The human population has
encountered and co-existed with a great number of coronaviruses
throughout evolution. Most of us have cross-reacting T-cells, B
cells and antibodies derived from encounters with common cold
coronaviruses that can recognise SARS-CoV-2 [18-20]. A survey
of more than 100 immunologists, infectious-disease researchers
and virologists working on the coronavirus, who were asked
whether the virus could be eradicated, showed that almost 90%
of respondents believe that the coronavirus will become endemic
[21]. The four human coronaviruses that cause common colds
are also endemic, without there ever having been a vaccine for
any of them.
The existence of related viruses might explain
that approximately 40% to 45% of COVID infected people are
asymptomatic and about 80% of COVID cases are mild infections.
In some cohorts, the asymptomatic infection figure jumps as high
as 96% depending on the age and cross-immunity imparted by
other viruses such as beta coronaviruses HCoV-OC43 and HCoV-
HKU1, which have been proposed as a mitigating factor in the
spread of SARS-CoV-2 [22-23].
originally posted by: v1rtu0s0
Yep, this is the final nails in the coffin of the mRNA injections. They are all risk, and not safe. It's basically like injecting poison, except it's a more sophisticated poison that could kill you much later on.
originally posted by: 19Bones79
a reply to: Asmodeus3
Great find, but I cannot seem to access it.
A log-in is required but there's no sign up option from the link you have provided as far as I could see.
originally posted by: ketsuko
When you speed something like this along, you have to be sure the risk is worth the potential reward.
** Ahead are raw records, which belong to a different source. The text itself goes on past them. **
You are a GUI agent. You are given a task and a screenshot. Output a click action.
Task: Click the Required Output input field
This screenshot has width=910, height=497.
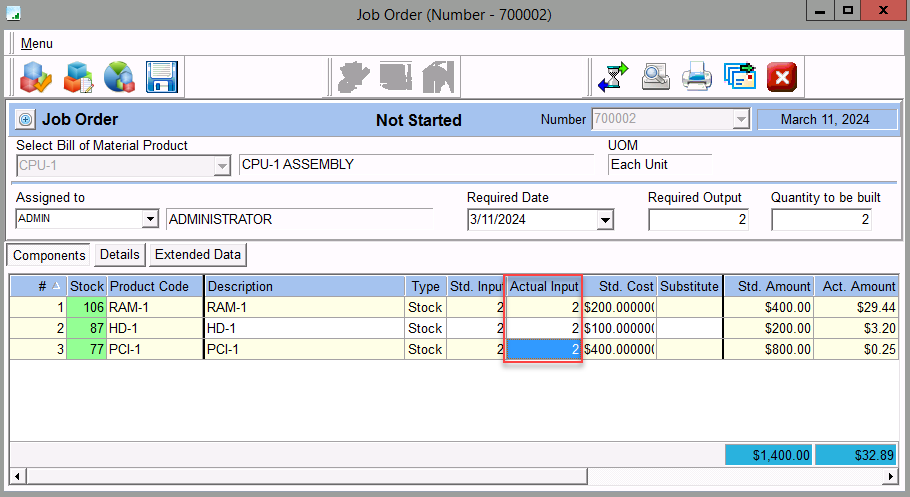[698, 220]
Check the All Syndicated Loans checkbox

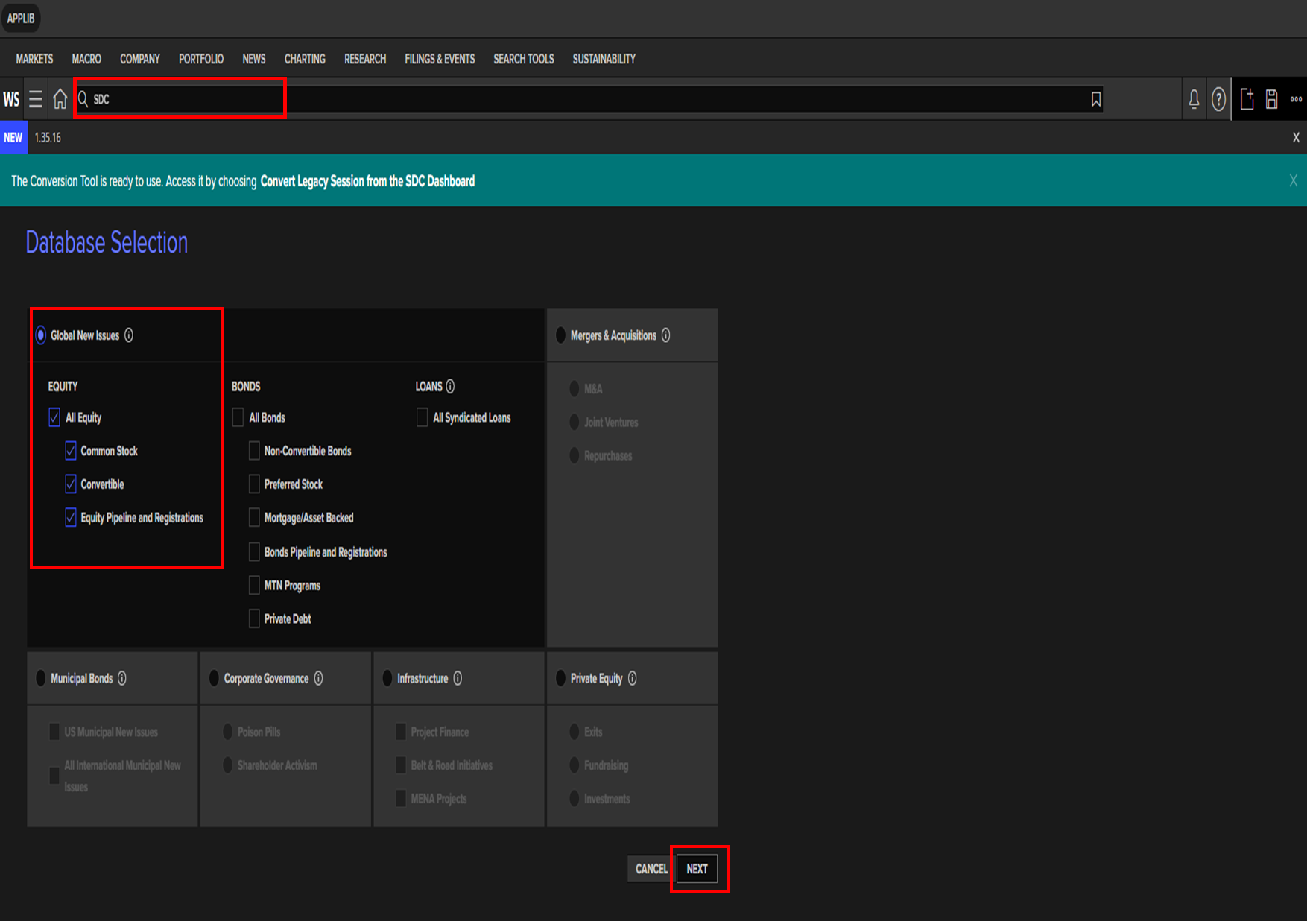422,417
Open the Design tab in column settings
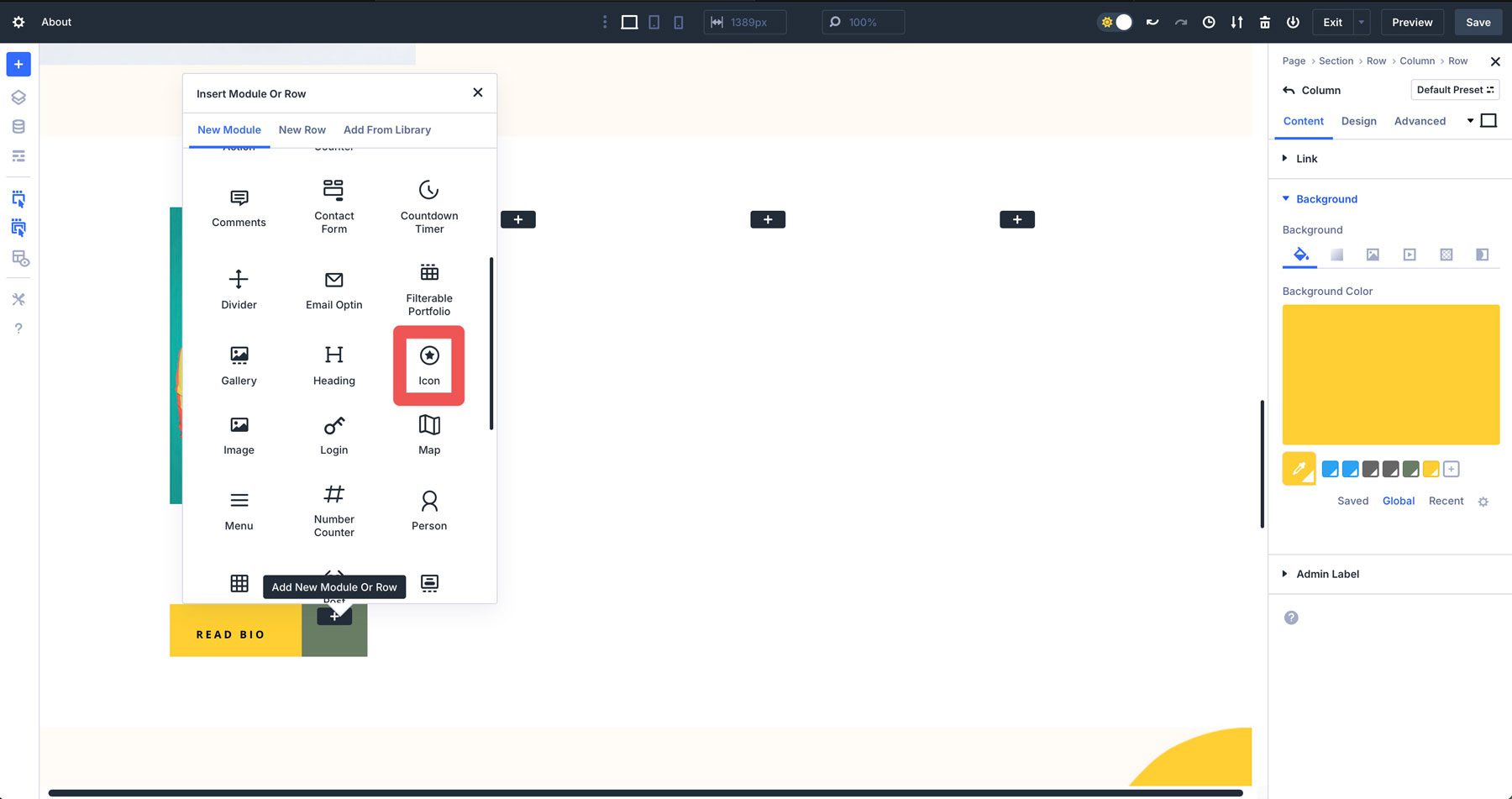 point(1358,121)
COVID was never risky enough, IMO. I stepped up to the plate to be a volunteer test subject, and I knew that I was risking it. But I wanted life to go back to normal and reasoned someone would have to take the risk in order to have the chance of moving the process along.
I stopped being a willing participant when things stopped being voluntary.
At that point and sooner, things never fully added up. There was too much that never made sense - stuff they had to not be telling us one way or the other.